The children are trained from their infancy to the independence, toil, and cunning, which will make them distinguished thieves and freebooters. The profession of robbery is considered honourable, and the term robber is one of the most flattering distinctions that can be conferred on their youth. They are at the same time indoctrinated in the Wahaby religion, which our author calls the Puritanism of Islam; the ceremonies of which the Bedouins strictly observe; reciting the daily prayer, and observing the fast of Ramazan with due austerity. They dare not touch swine, blood, or corpses. Each

family usually sacrifices a camel or seven sheep, for each adult person of their number who has died during the year.

With respect to the peculiarities of the creed of this new sect of Mohammedism, Burckhardt was not able to procure full information, but has collected a hundred and fifty pages of 'materials for its history.' It was introduced among the Aenezes about thirty years ago, from the Wahaby Arabs, who take their name from Abd el Wahab, who, under the impression that the true Moslem faith had become corrupted, undertook, towards the end of the last century, to restore its pristine purity. Saoud was his first convert, married his daughter, and became the political chief of the new sect.

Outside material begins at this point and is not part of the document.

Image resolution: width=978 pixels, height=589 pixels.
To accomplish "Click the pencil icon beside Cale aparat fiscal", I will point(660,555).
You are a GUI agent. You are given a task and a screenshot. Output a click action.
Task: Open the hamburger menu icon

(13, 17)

After the manner of the great Prophet, they raised an army to correct the theological errors of his backslidden disciples, and their orthodox arms spread dismay in Arabia. The aberrations charged upon Mohammedans were principally these: that they offered veneration, almost divine, to the prophet and to many saints; invoking them, and paying sacred honours at their tombs. The graves of many sheikhs had been covered with small oratories, in which the Mussulmans assembled, and at length offered sacrifices in honour of the dead, as saints. The Wahabys made these buildings the first objects of destruction in their progress, crying out whilst thus engaged, "God have mercy upon those who destroyed, and none upon those who built them!" Even the tomb of Mohammed himself, at Medina, was attacked, but its solid structure defied the efforts of the soldiers. The Wahabys charged their apostate brethren with a Pharisaic punctuality in prayer, purifications, and fastings, whilst they neglected the poor, indulged in forbidden pleasures, disregarded the administration of justice, were too lenient to infidels, indulged in inebriating drink and lewdness, and departed grossly from the pure morals required by their religion. Wahab did not pretend to add to, or alter, any of the principles of Islam, but was resolutely bent on effecting a return to the strict requisitions of the Koran and the Sunne.

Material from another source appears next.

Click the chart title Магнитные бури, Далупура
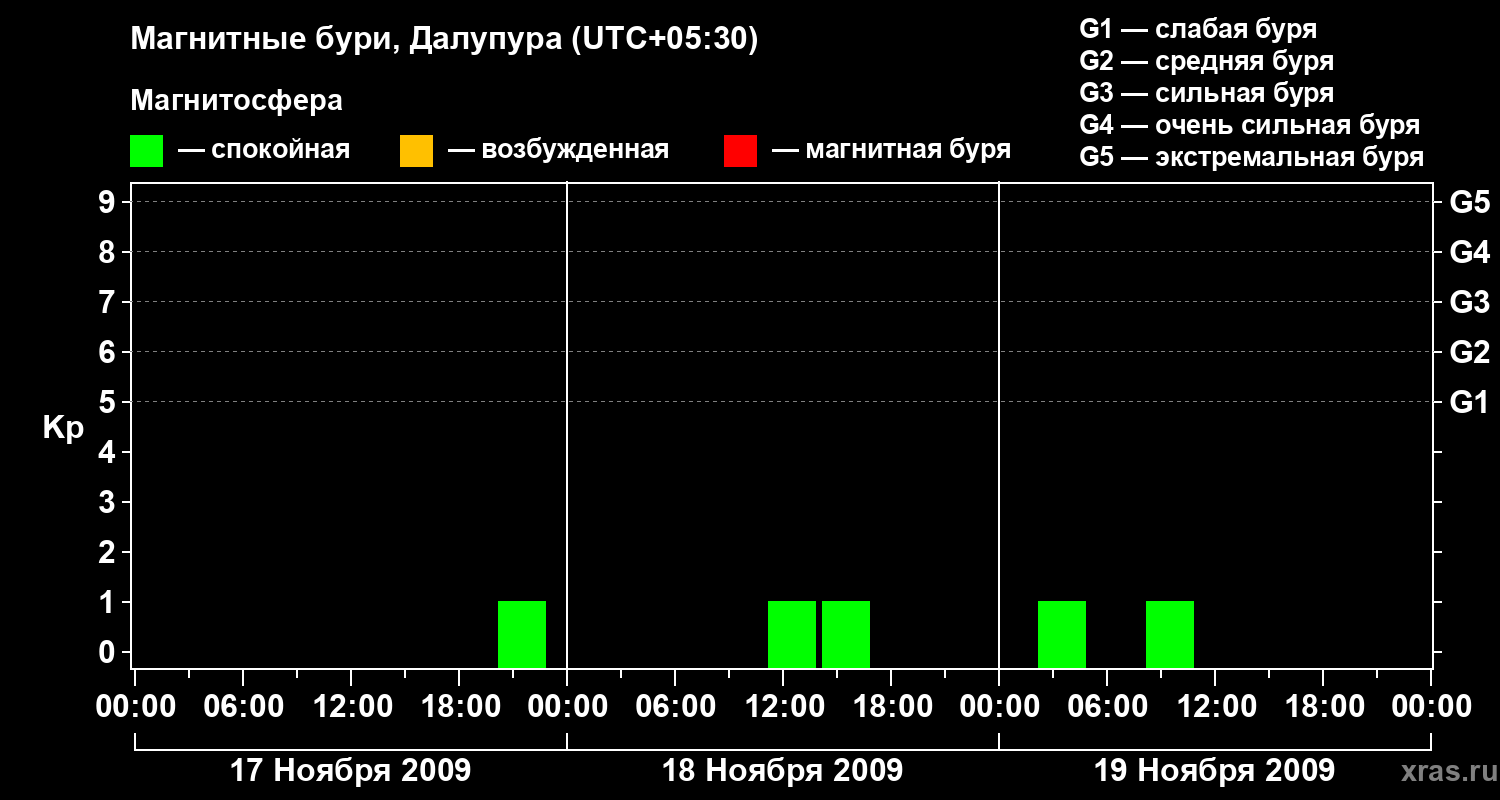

Fanaticism is the same in Arabia as in America. The followers of Wahab went on in their zeal of reformation, until they found mortal heresy in the most insignificant innovations. Their zeal was directed against the smoking of tobacco, and the wearing of rich clothing: the former practice being disapproved of by the olemas-the "Fathers" of Moslem-and the latter contravening the sumptuary precepts of the prophet himself.